Doublures numériques : les producteurs de cinéma les adorent, mais pas les acteurs

Les productions cinématographiques font de plus en plus appel aux doublures numériques, c’est-à-dire des images de synthèse remplaçant les acteurs dans certaines scènes, en particulier les cascades. Mais au fil du temps, leur champ d’utilisation s’étend, au grand dam des acteurs.

L’acteur américain Josh Brolin incarne le super-vilain Thanos (notre photo de couverture) du prochain opus de la série Avengers, Avengers : Infinity War, et pour incarner ce personnage gigantesque à la carnation mauve et au menton plissé, l’acteur a accepté de se plier à une séance de photographie au cours de laquelle des centaines d’appareils photo ont pris des clichés de lui, tandis qu’il parlait, se mouvait, et adoptait des expressions faciales associées à différents registres émotionnels.

Une base d’images pour créer des images de synthèse

L’objectif est de créer ce que les techniciens des effets spéciaux appellent un « modèle de formation informatique », c’est-à-dire une vaste bibliothèque de versions de lui-même qui pourront être manipulées digitalement pour recréer des images de synthèse réalistes qui pourront être intégrées au film, donnant l’illusion qu’il a lui-même participé au tournage de ces scènes. Dans le cas d’espèce, ces images épargneront à l’acteur et à la production des séances de maquillage éprouvantes, chronophages et coûteuses, et permettront de le mettre en scène dans des scènes d’action spectaculaires (et improbables), tout en assurant une homogénéité à l’ensemble du film. 

Ces images sont aussi de plus en plus utilisées pour améliorer l’aspect physique des acteurs, en éliminant leurs rides, un ventre un peu trop arrondi, ou en leur redonnant une impressionnante musculature, grâce à des retouches numériques, par exemple.

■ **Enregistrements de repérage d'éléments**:
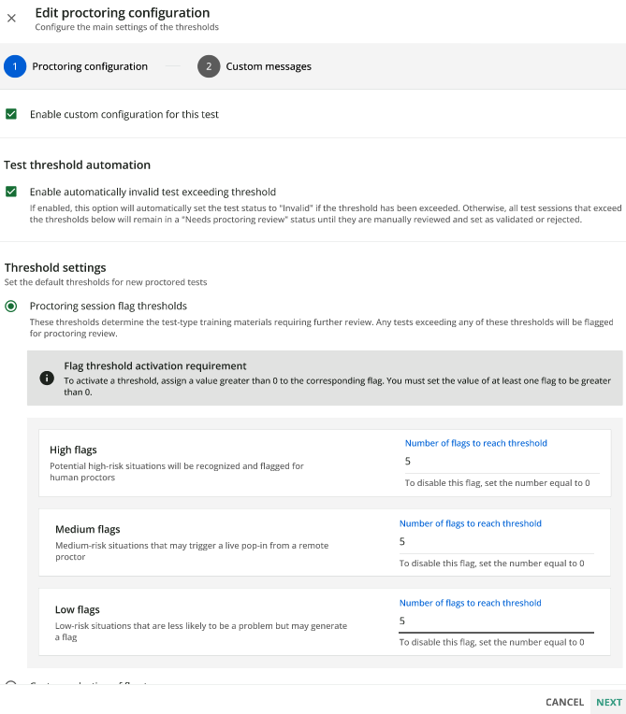Click the step 2 circle icon
This screenshot has height=714, width=626.
click(x=209, y=66)
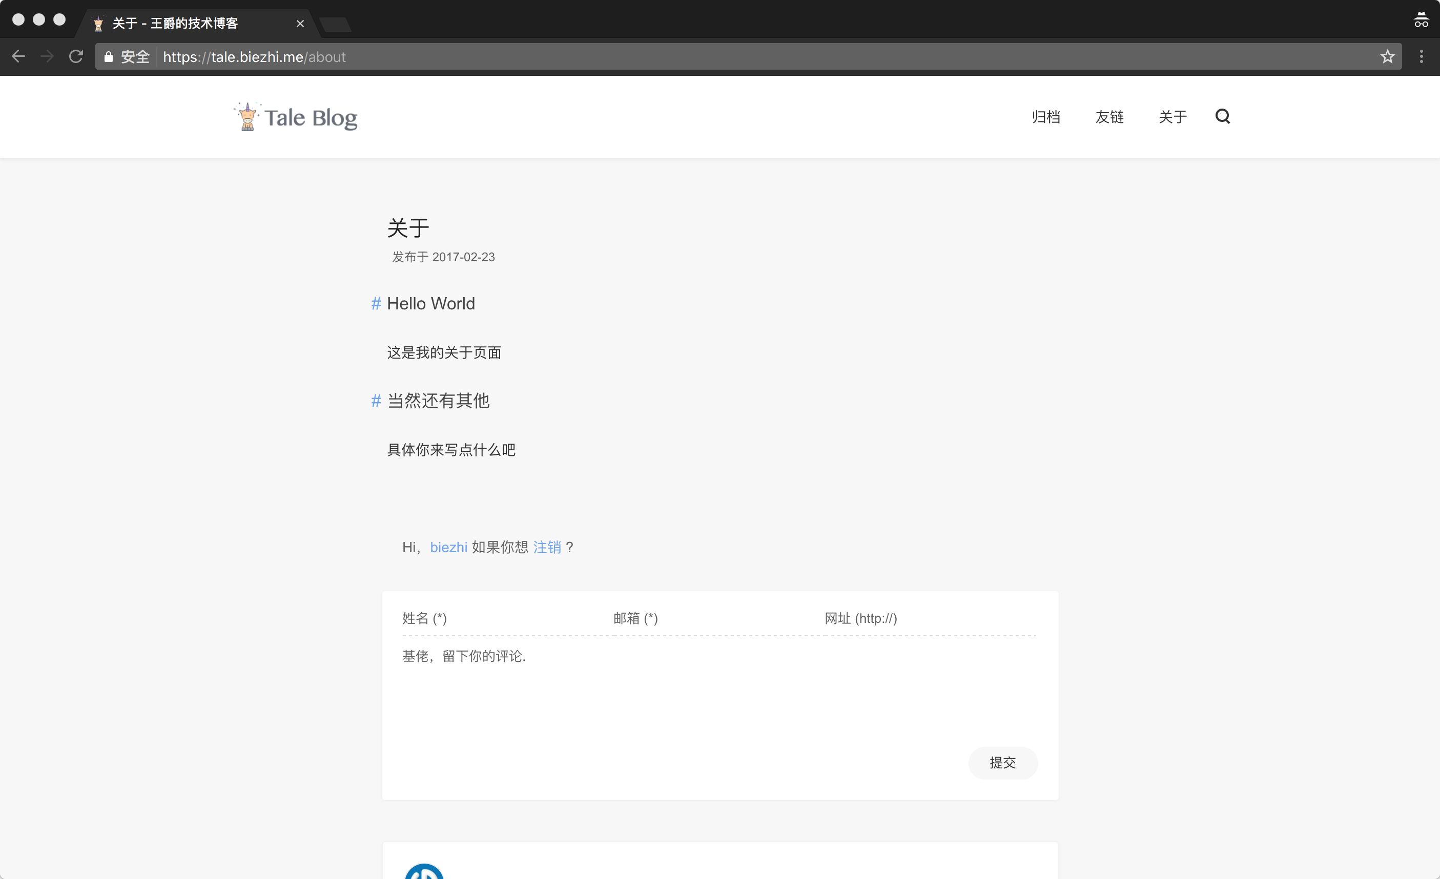
Task: Click the Hello World heading anchor
Action: 376,304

■ **Consignes de la tâche**: Prolongez le texte consacré aux doublures numériques en reprenant juste après sa dernière phrase.

■ **Résultat**:
Le champ d’application des doublures numériques ne fait que s’étendre

Mais le champ d’application de ces « doublures numériques » ne fait que s’étendre, et selon Darren Hendler, directeur du Groupe humain numérique de la société Digital Domain, en charge de la conception de ces effets spéciaux, la difficulté, c’est que sa société ne sait pas toujours quelle sera l’utilisation qui en sera faite au moment où elle organise ces prises de vues.

Par exemple, Disney envisage d’utiliser les images de l’actrice Carrie Fisher, maintenant décédée, pour incarner la princesse Leia Organa dans le prochain opus de la série Star Wars, Star Wars : épisode IX. Et c’est bien là le problème. Selon un cadre de haut niveau d’un studio américain, les doublures numériques sont de plus en plus utilisées comme substituts en cas d’absence ou d’indisponibilité des acteurs (parce qu’ils sont en cure de désintoxication, par exemple).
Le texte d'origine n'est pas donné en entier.